◆ What to produce: Please reproduce the entries below exactly from the line holding "Open the ヘルプ menu" through the last line, both included, and omit any pictures.

◆ Input data:
+++++
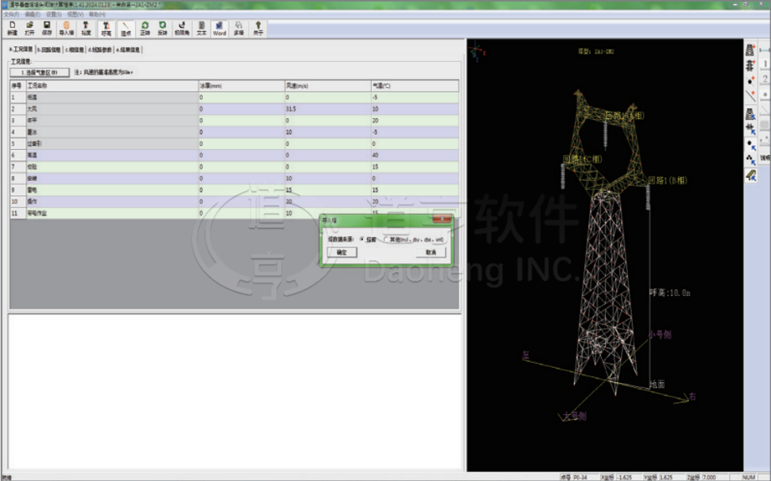Image resolution: width=771 pixels, height=481 pixels.
Task: Switch to the e.结果信息 tab
Action: [x=128, y=49]
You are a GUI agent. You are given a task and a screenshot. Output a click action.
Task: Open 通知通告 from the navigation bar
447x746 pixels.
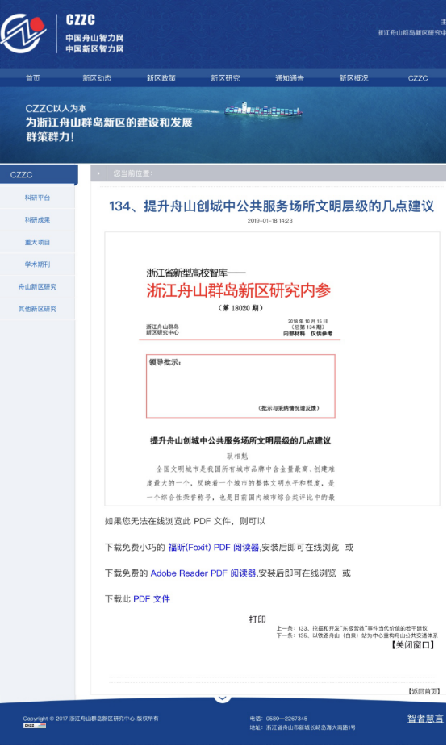(x=290, y=78)
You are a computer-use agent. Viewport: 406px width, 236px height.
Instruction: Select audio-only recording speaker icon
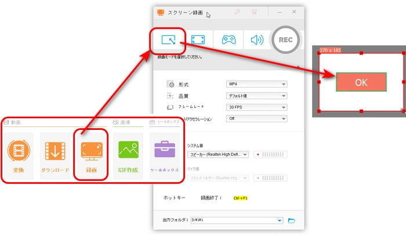[x=257, y=40]
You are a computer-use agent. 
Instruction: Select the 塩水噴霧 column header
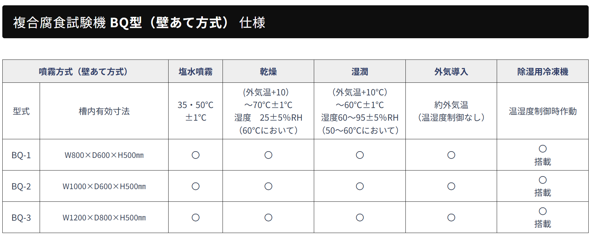196,71

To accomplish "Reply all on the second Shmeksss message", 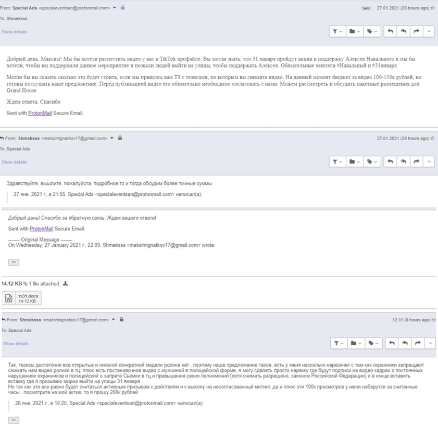I will point(403,161).

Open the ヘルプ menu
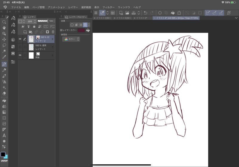(x=137, y=7)
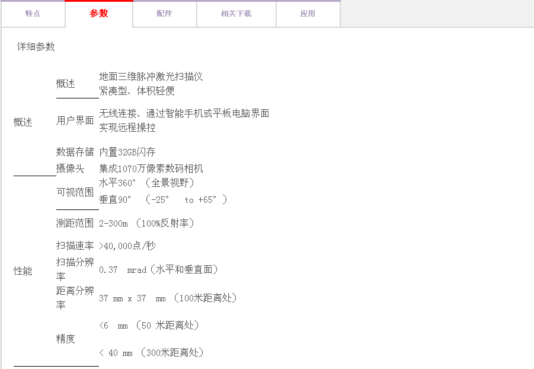Select the 参数 tab
Viewport: 534px width, 369px height.
[99, 14]
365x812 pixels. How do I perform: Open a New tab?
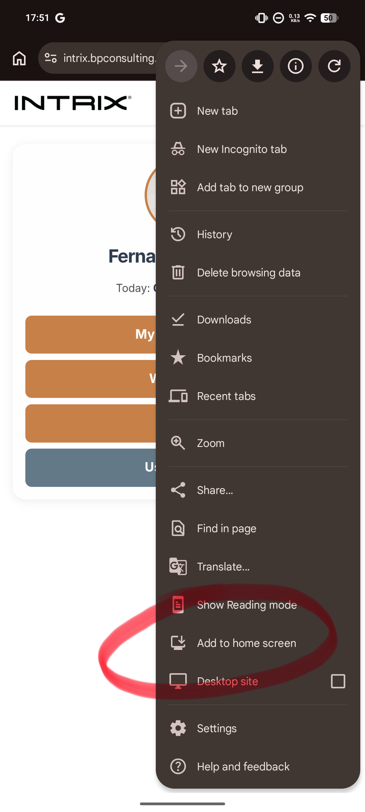pos(217,111)
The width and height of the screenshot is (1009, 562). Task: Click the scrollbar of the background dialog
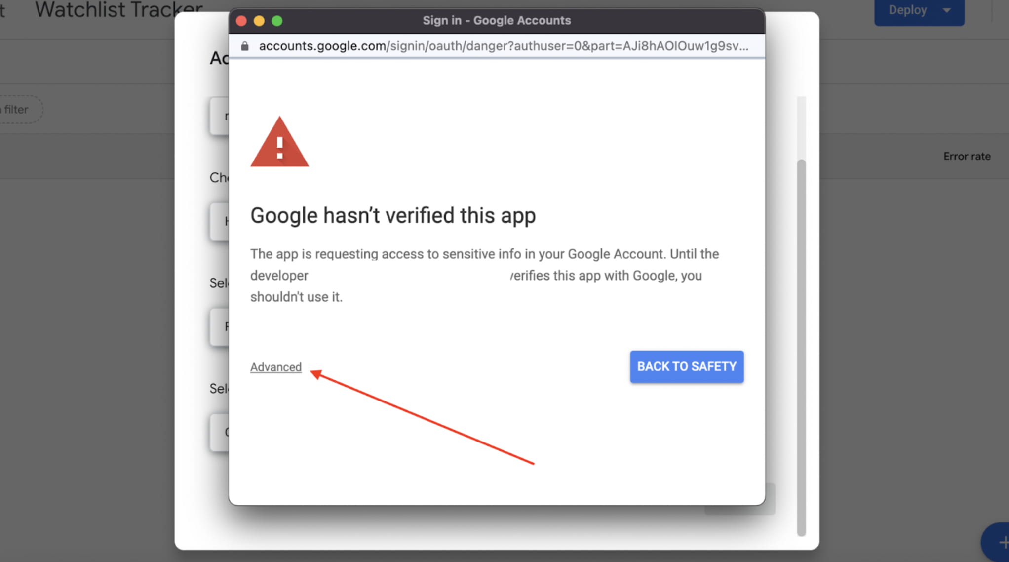[x=801, y=346]
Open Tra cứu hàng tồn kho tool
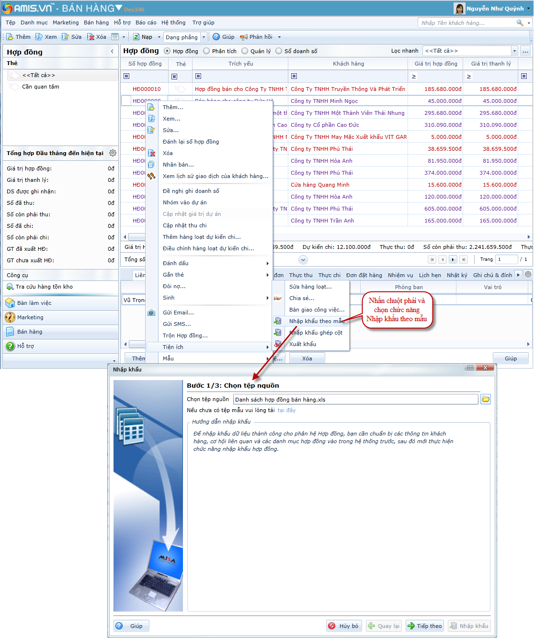The height and width of the screenshot is (638, 534). [44, 287]
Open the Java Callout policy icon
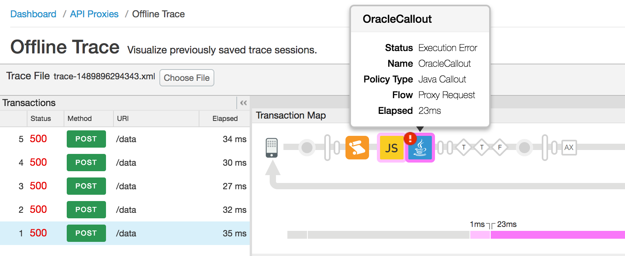 [420, 148]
+++++
◆ Finished task:
Open the ヘルプ menu
(x=137, y=7)
Select the 参数 tab
Viewport: 534px width, 369px height.
[99, 14]
365x812 pixels. How do I perform: Open a New tab?
pos(217,111)
The width and height of the screenshot is (1009, 562). Task: Click the scrollbar of the background dialog
[x=801, y=346]
Open Tra cứu hàng tồn kho tool
The height and width of the screenshot is (638, 534). [44, 287]
Open the Java Callout policy icon
 [420, 148]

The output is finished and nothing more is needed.